L'idea iniziale di Cani dell'inferno,
uscito nel 2004, a sette anni di distanza
da Silenzio in Emilia, nasce invece da una
gelida passeggiata mattutina a Boston, in
compagnia di Gianni Celati, durante la
quale i due s'imbattono in una fila di barboni davanti a un McDonald's che stava
per aprire. È questa l'immagine da cui
parte il romanzo, nel quale Benati fa confluire le proprie esperienze di lecturer
presso l'Università del Massachussetts,
Harvard e MIT. Il risultato è un particolarissimo "romanzo americano", col quale
l'autore dà voce al senso di opprimente
solitudine che spesso Io coglieva durante
gli anni (1995-2001) trascorsi Oltreoceano: la stessa ambientazione principale,
l'elefantiaco comprensorio situato al 3847
dell'immaginaria Mystic Avenue, non è
altro che il patchwork d'una serie di luoghi nei quali lo scrittore aveva vissuto.
All'interno di questo universo instabile,
si trascinano le esistenze di undici personaggi, tutti contrassegnati - tranne l'ultimo, anonimo - da un cognome che inizia
con la lettera P. Nomi ricavati dal dialetto
di Reggio Emilia e dintorni, fuori posto
in un contesto anglofono: Piciorla, Ponci,
Pavera, Perlasca, Picaglia, Polis, Paio....
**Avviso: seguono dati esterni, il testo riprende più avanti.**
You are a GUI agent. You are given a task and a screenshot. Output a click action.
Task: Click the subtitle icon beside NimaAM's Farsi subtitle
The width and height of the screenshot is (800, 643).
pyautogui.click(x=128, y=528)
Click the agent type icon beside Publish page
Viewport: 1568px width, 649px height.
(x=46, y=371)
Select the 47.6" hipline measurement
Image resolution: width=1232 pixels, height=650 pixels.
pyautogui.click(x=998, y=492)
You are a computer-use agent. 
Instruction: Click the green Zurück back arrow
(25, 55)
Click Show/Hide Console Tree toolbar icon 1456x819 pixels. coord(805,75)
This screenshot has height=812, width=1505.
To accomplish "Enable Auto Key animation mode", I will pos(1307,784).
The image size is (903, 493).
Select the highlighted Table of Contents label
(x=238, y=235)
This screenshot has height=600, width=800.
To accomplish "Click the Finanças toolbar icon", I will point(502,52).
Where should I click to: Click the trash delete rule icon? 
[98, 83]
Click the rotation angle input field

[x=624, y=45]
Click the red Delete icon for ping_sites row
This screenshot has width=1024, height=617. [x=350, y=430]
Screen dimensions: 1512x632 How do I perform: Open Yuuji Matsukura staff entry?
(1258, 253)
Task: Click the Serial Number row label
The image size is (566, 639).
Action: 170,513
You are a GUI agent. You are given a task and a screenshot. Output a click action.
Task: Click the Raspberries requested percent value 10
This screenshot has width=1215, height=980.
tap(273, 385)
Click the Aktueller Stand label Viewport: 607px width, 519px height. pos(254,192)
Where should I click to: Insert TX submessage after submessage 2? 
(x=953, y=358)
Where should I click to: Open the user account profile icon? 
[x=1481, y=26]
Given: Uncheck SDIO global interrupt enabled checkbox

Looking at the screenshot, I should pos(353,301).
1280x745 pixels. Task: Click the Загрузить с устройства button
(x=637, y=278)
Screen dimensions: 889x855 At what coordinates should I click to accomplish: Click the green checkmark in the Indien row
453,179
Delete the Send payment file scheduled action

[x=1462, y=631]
Ogni capitolo è strutturato come una sorta di monologo (alla Beckett?), in cui il
personaggio racconta la propria quotidianità con l'estro divagante del folle: «È
bello raccontare, diciamolo. Delle volte è
anche più bello che vivere».
Il romanzo non spiega perché i vari
personaggi siano finiti in Mystic Avenue,
né definisce la loro professione o collocazione sociale. Addirittura, alcuni dettagli
ricorrenti (l'inziale del cognome, la presenza di una voce d'ignota provenienza
che chiama «Ehi, Joe!», le apparizioni improvvise dei cani) farebbero pensare che
si tratti sempre della stessa persona: «C'è
l'anima universale, no?», dice un personaggio, «A questo punto l'identità non
conta più». Comune a tutti è comunque
l'attesa: se non proprio di un segno divino, quanto meno di qualcosa che spezzi
la monotonia. Ma anche quando quest'attesa sembra lì lì per rompersi, generalmente grazie all'intervento di quella
Musa invocata da ognuno di loro, la stanchezza, la noia e - diciamolo pure - l'inettitudine hanno quasi sempre la meglio.
Tra gli innumerevoli riferimenti letterari presenti in Cani dell'inferno, un posto
di rilievo spetta alla Commedia di Dante.
«Dante è il più forte dei poeti, che ha
creato immagini indimenticabili», si legge nel primo capitolo. E in effetti, benché
i cani del titolo vengano dai versi del
"maledetto" Robert Johnson citato in
esergo con la sua Hellhound on My Trail
(1937), tutto autorizza a pensare che siano parenti stretti delle cagne che nel XIII
canto dell'Inferno straziano suicidi e scialacquatori di beni; così come, ancora nel
primo capitolo, il Charles, uno dei due
fiumi di Boston, assume l'aspetto del Cocito ghiacciato.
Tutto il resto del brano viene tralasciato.